Regisseur Jonas Rothlaender (Fado) konfrontiert in seinem Film, der sich zwischen Filmportrait und Aufklärungsfilm bewegt, acht Männer mit Fragen zu ihrer Sexualität und ihrem individuellen Wesen. Dabei dauert es nicht lange und die Baustellen der Männerwelten dringen durch die vereinzelten Monologe an die Oberfläche. Darunter: unerfüllte sexuelle Fantasien, innere Sehnsüchte und Beziehungsprobleme, die sich in die Gedächtnisse der Männer eingebrannt haben. Da wohl nur die wenigsten Menschen freiwillig und gerade vor laufender Kamera über die eigenen sexuellen (Grenz)-Erfahrungen sprechen, kommen zusätzlich anonyme Geschichten zum Einsatz, zu denen sich die Männer äußern. Während sich ein Mann in einem Text über beispielsweise aggressive Tendenzen äußert und wie sich dies auf sein sexuelles Verhalten auswirkt, so bringt dies den Leser vor der Kamera ins Grübeln. Was denken die Herren über ihre anonymen „Brüder“? Und sind die Männer tatsächlich das starke Geschlecht?

Das starke Geschlecht?

Die Debatte über Geschlechterrollen und die generelle Schieflage von Mann und Frau (unabhängig wie diese aussehen mag) beschäftigt nach wie vor die Welt, siehe zuletzt Promising Young Woman. Während dieser jedoch nur auf den Männern herumhackt – bei seiner fragwürdigen Story sicherlich zurecht – so geht Jonas Rothlaender mit einem ganz anderen Anspruch heran. In seinem Dokumentarfilm Das starke Geschlecht will er vielmehr der Männerwelt Gehör verschaffen – ein Punkt, der unter der MeToo Debatte in den letzten Jahren wohl ein wenig in Vergessenheit geriet. Mit aufklärerischer Herangehensweise steht so eine große Frage im Raum: Was denken Männer nach der einen oder anderen brenzligen Beziehung  über die Taten ihrer – zugespitzt gesagt – Leidensgenossen?

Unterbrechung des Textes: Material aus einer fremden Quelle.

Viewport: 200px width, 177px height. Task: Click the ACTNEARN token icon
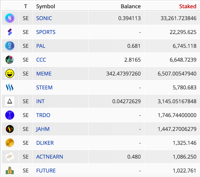coord(10,157)
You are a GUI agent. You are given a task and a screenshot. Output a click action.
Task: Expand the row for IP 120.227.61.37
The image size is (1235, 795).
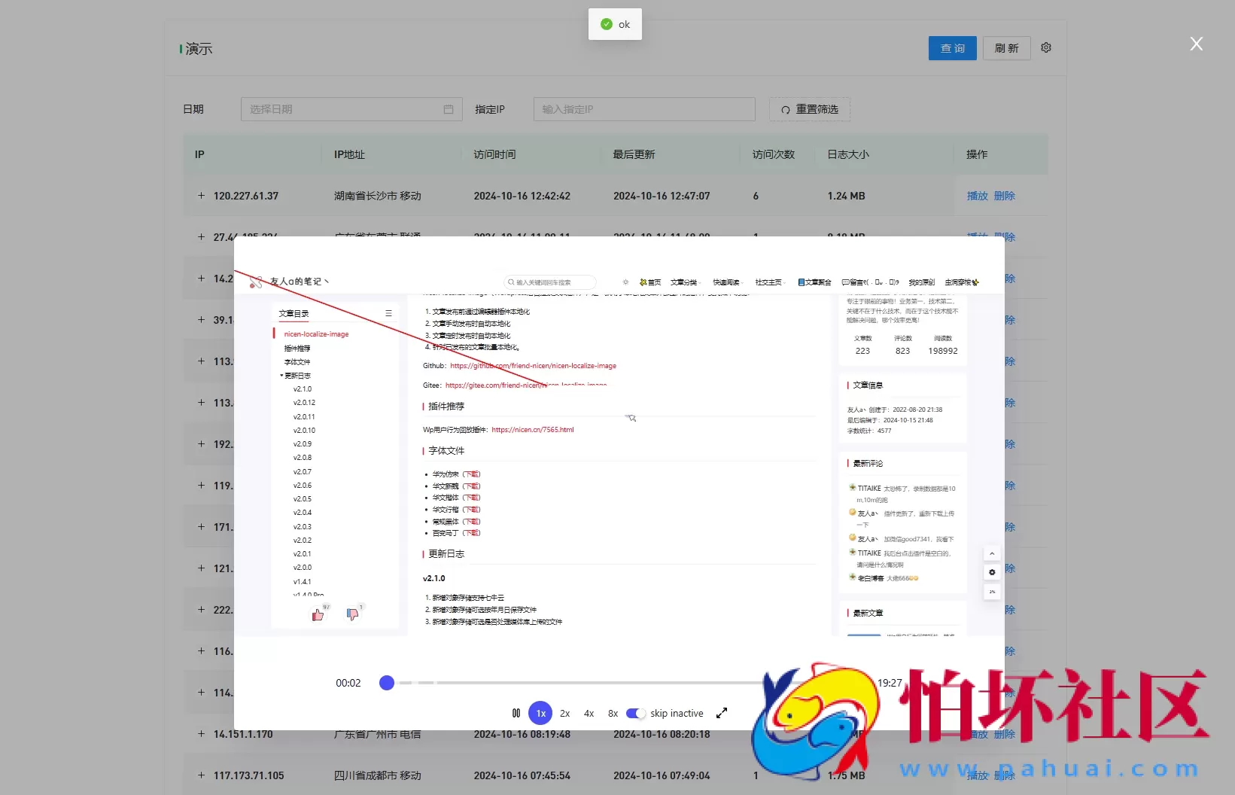click(201, 196)
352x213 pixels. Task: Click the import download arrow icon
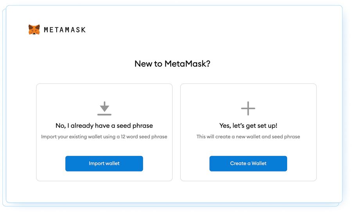(104, 106)
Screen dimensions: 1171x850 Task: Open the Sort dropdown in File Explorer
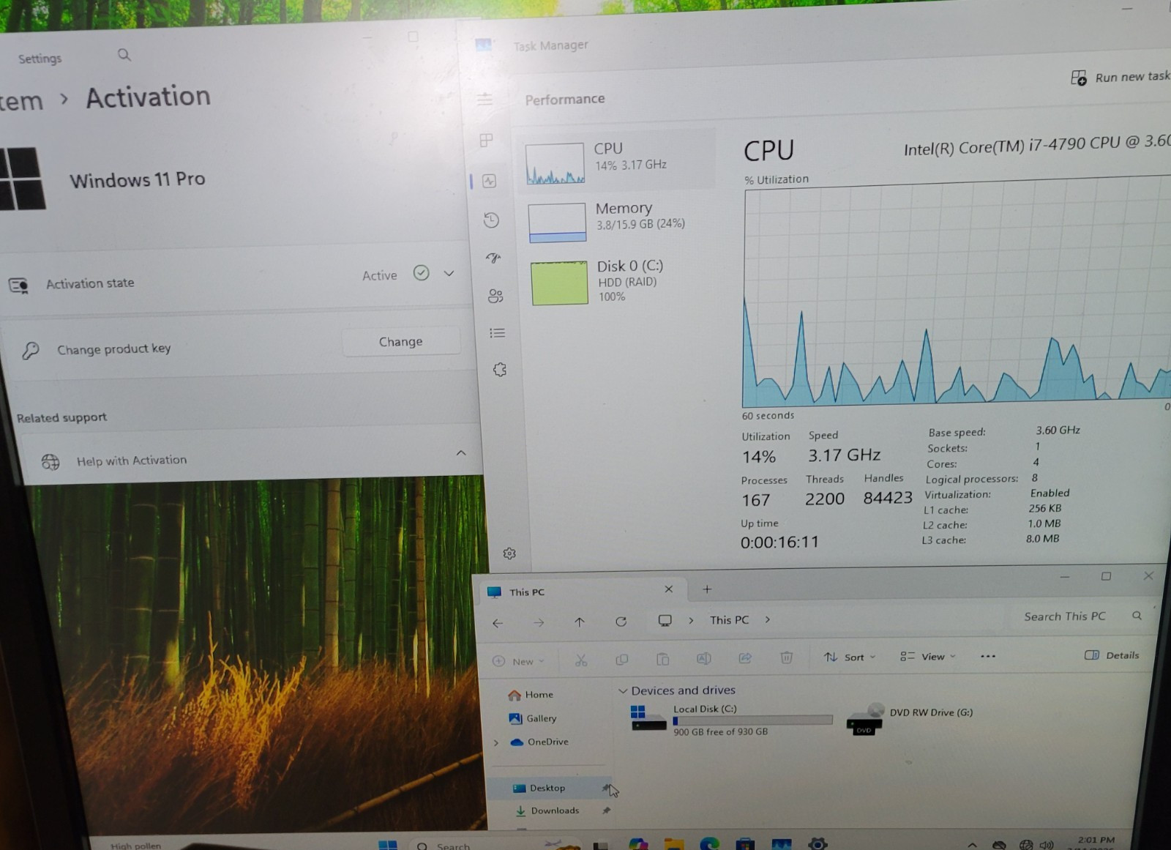click(x=850, y=657)
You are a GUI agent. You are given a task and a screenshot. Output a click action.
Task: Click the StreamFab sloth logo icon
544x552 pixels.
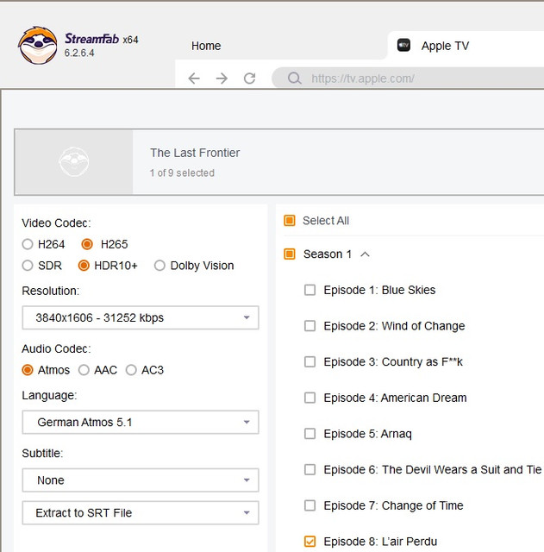pyautogui.click(x=38, y=45)
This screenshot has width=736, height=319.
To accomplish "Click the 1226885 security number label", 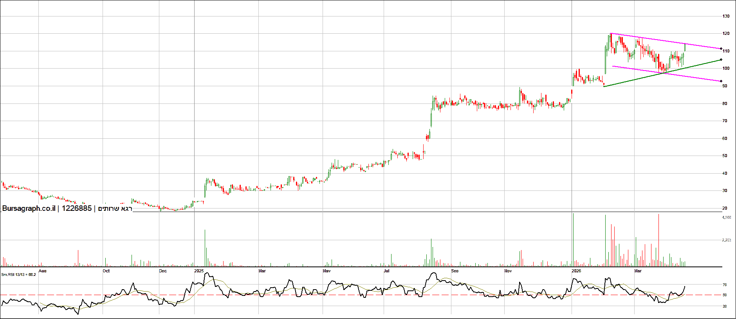I will [x=77, y=208].
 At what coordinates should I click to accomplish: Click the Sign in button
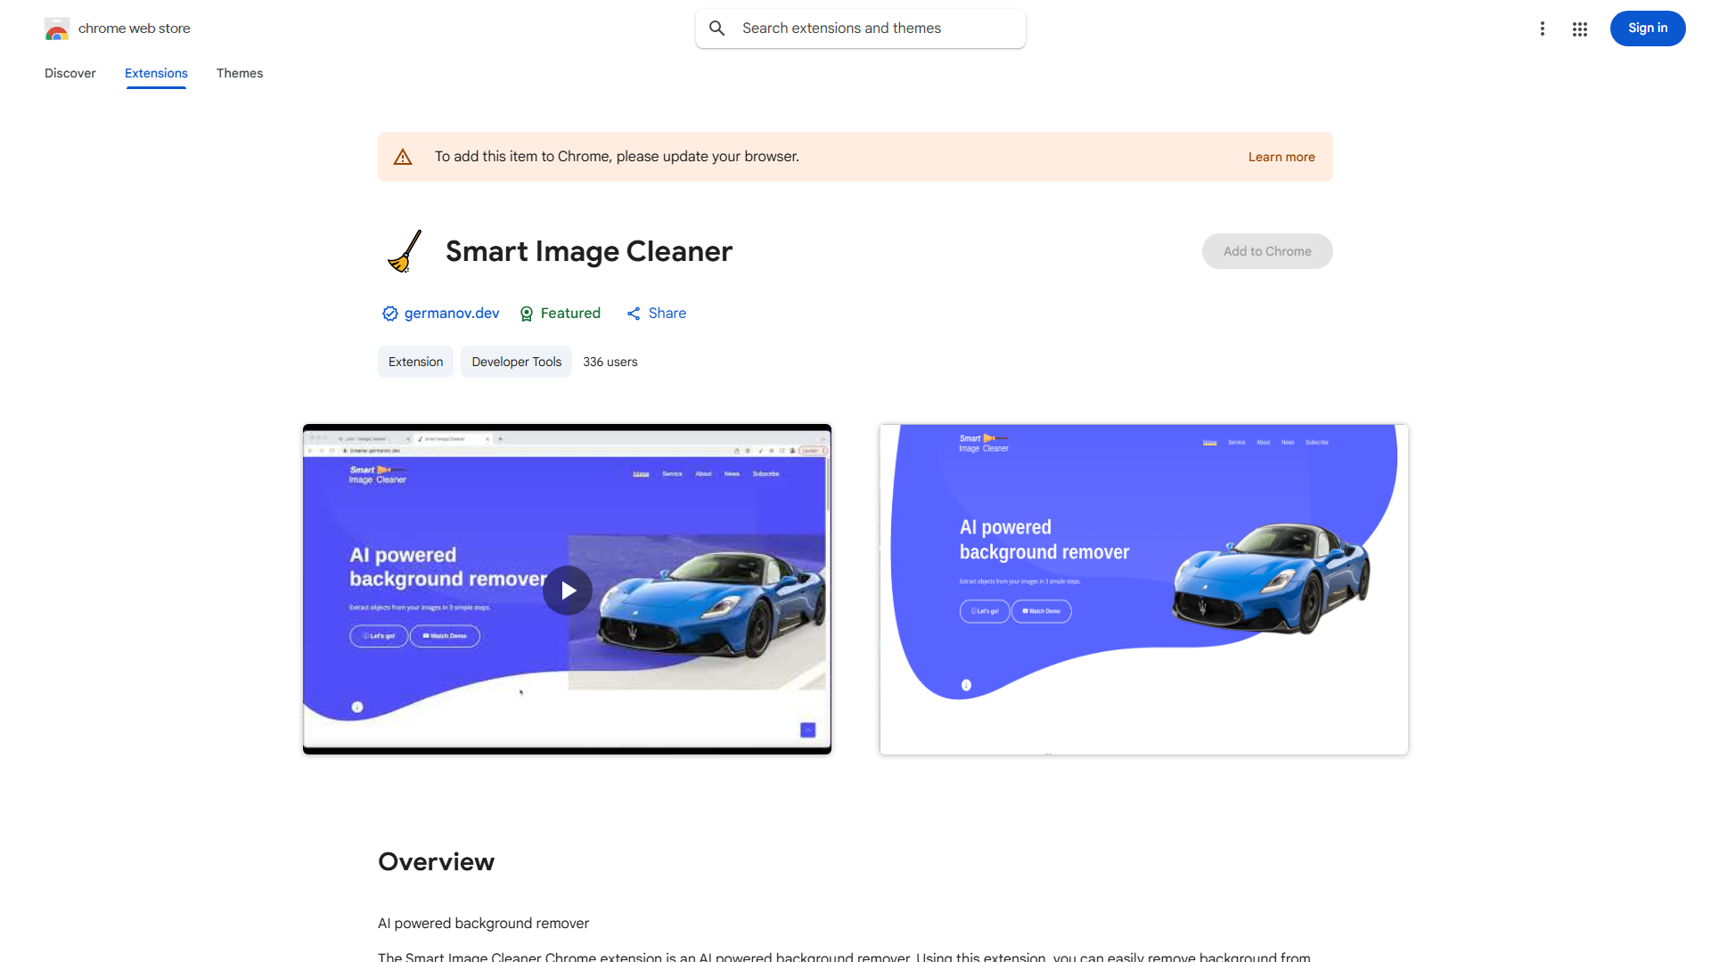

Handelt es sich bei der Welt der Männer wirklich um das starke Geschlecht? Auf den ersten Blick nicht wirklich, so will es uns Rothlaender glauben lassen – besonders in Hinblick auf die Wahl der mehr oder weniger gebrochenen Männer, die hier vor laufender Kamera ihr Herz ausschütten. Nach anfänglicher Skepsis und Unsicherheit öffnen sich die Herren jedoch. Voller Ernst und absolut offen, werden so die anonymen Geschichten auf die Goldwaage gelegt. Rothlaenders Werk gleicht damit teilweise einem Assoziationstest, da den Männern nicht viel Zeit gelassen wird, um über das Gelesene nachzudenken. Erste Eindrücke und unmittelbare Reaktionen werden so zum Kernelement der Dokumentation.

Die Coaches von Heute

Interessanterweise sind die männliche Sexualität und das Hinterfragen von stereotypischer Männlichkeit nur zwei Themen unter vielen. Ein großer Pluspunkt, wie sich herausstellt, besonders wenn ein Mann über seine persönlichkeitspsychologische Entwicklung spricht. Wenig überraschend werden dabei auch YouTube-Coaches am Rande erwähnt, die als Vaterersatz – so hat es den Anschein – immer mehr junge Männer auf das Leben vorbereiten und viel aufzuholen haben, was bei der Erziehung in Vergessenheit geriet. So kommt man schnell zu einer hochrelevanten Frage: Was lief hier in den letzten Jahrzehnten schief und wie hat sich Männlichkeit generell im Laufe der Zeit verändert? Eine konkrete Antwort erhält der Zuschauer zwar nicht, dies ist bei den acht Monologen in 100 Minuten aber auch gar nicht möglich. Stattdessen hat man den Eindruck, dass dies der Anfang eines großen Gesamtwerkes ist, da es sicherlich reichlich Material und individuelle Erfahrungsberichte gibt, die man in weiteren Teilen aufgreifen könnte – und dies natürlich für beide Geschlechter.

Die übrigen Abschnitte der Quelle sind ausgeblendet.